HSU, Bidik-kasusnews.com – Tingginya curah hujan yang terjadi dalam beberapa waktu terakhir menjadi tantangan bagi petani jagung di Kabupaten Hulu Sungai Utara. Untuk memastikan perkembangan tanaman tetap terpantau, jajaran Polsek Amuntai Utara melakukan monitoring lahan swasembada jagung di Desa Panangkalaan, Kecamatan Amuntai Utara, Rabu (17/6/2026).
Kegiatan tersebut merupakan bagian dari dukungan Polri terhadap program ketahanan pangan nasional sekaligus bentuk pendampingan kepada petani yang tengah menghadapi kendala akibat genangan air pada sebagian lahan pertanian.
Lahan yang dipantau merupakan milik Kelompok Tani (Poktan) Sungai Bayan yang selama ini aktif mengembangkan budidaya jagung di wilayah Desa Panangkalaan. Berdasarkan hasil pengecekan di lapangan, tanaman jagung menunjukkan pertumbuhan yang cukup baik dengan tinggi berkisar antara 90 hingga 110 sentimeter.
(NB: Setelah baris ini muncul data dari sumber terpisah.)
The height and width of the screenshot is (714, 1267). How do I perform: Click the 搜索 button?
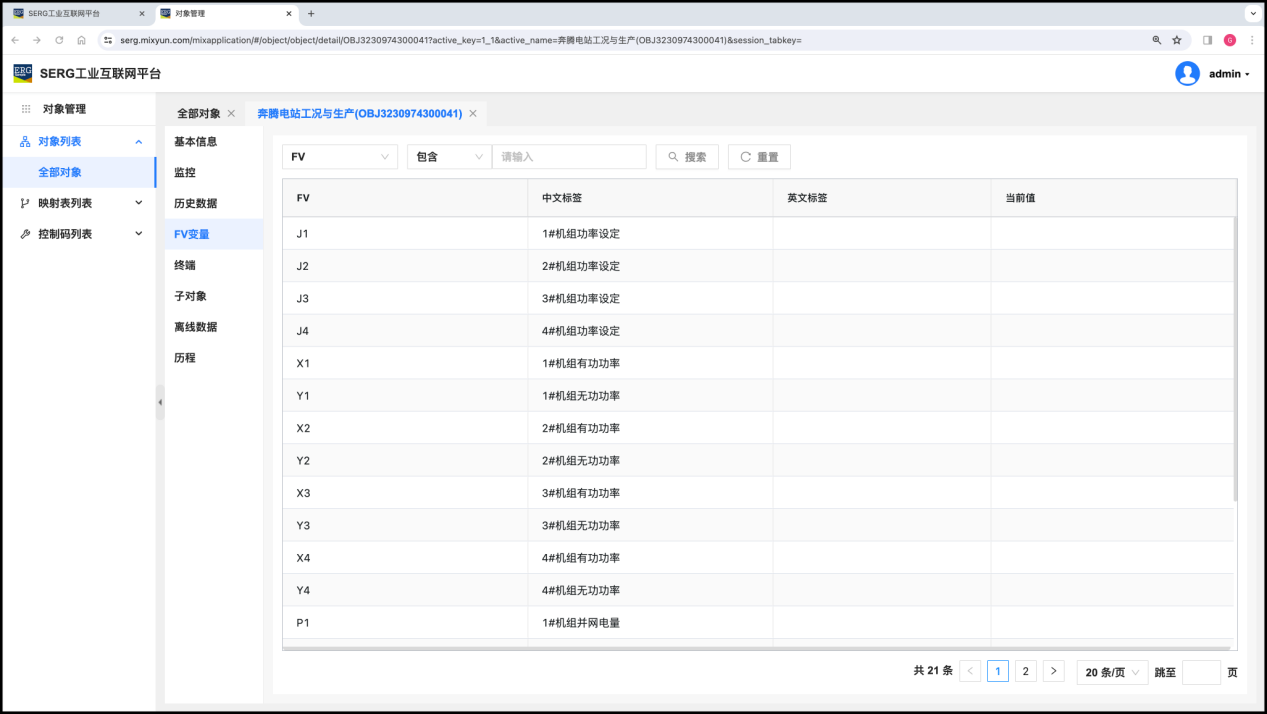pyautogui.click(x=687, y=157)
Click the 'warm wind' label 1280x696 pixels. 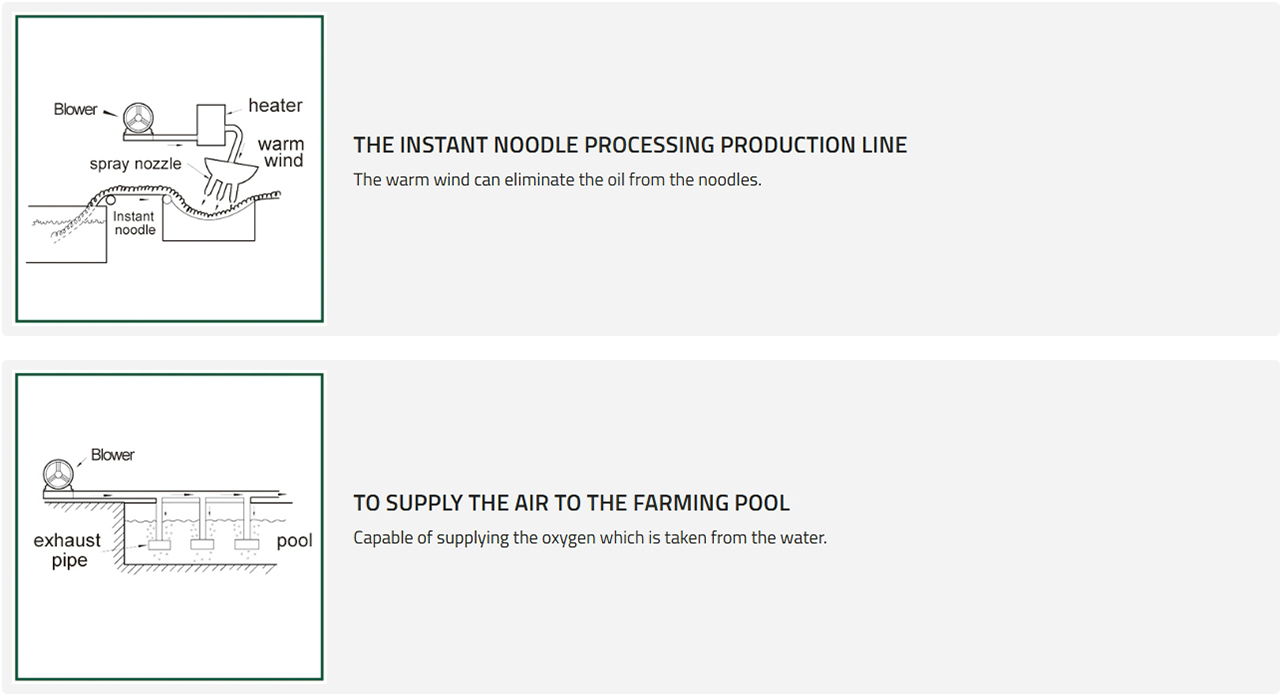pos(281,152)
Namun, kondisi cuaca yang didominasi hujan menyebabkan beberapa bagian lahan terendam air. Akibatnya, tingkat kelembaban tanah meningkat dan berdampak pada perubahan kondisi tanaman, yang ditandai dengan menguningnya sebagian daun jagung.
Personel Polsek Amuntai Utara yang terdiri dari AIPTU Ferry A.P dan BRIPDA Dio melakukan pemantauan langsung terhadap kondisi tanaman sekaligus berkoordinasi dengan kelompok tani terkait langkah-langkah penanganan yang dapat dilakukan untuk meminimalkan dampak genangan terhadap pertumbuhan jagung.
Kapolsek Amuntai Utara menyampaikan bahwa kegiatan monitoring dilakukan secara berkala guna mengetahui perkembangan tanaman dan mengidentifikasi berbagai faktor yang dapat memengaruhi hasil panen. Pendampingan ini juga menjadi bentuk sinergi antara kepolisian dan masyarakat dalam mendukung keberhasilan program swasembada pangan.
Menurut hasil pemantauan, meskipun sebagian tanaman mengalami gejala stres akibat tingginya kadar air di lahan, secara umum pertumbuhan jagung masih berada dalam kondisi yang cukup baik. Para petani diharapkan terus melakukan perawatan dan pengawasan agar tanaman dapat kembali tumbuh optimal ketika kondisi lahan mulai mengering.
Melalui kegiatan monitoring ini, Polsek Amuntai Utara menegaskan komitmennya untuk terus mendukung sektor pertanian sebagai salah satu pilar utama ketahanan pangan daerah. Kehadiran anggota Polri di tengah masyarakat diharapkan mampu memberikan motivasi serta memperkuat kolaborasi dalam menjaga keberlanjutan produksi pangan.
Selama kegiatan berlangsung, situasi di wilayah hukum Polsek Amuntai Utara terpantau aman, tertib, dan kondusif. Monitoring akan terus dilakukan sebagai langkah antisipasi terhadap dampak cuaca sekaligus memastikan program swasembada jagung di Kabupaten Hulu Sungai Utara berjalan sesuai harapan.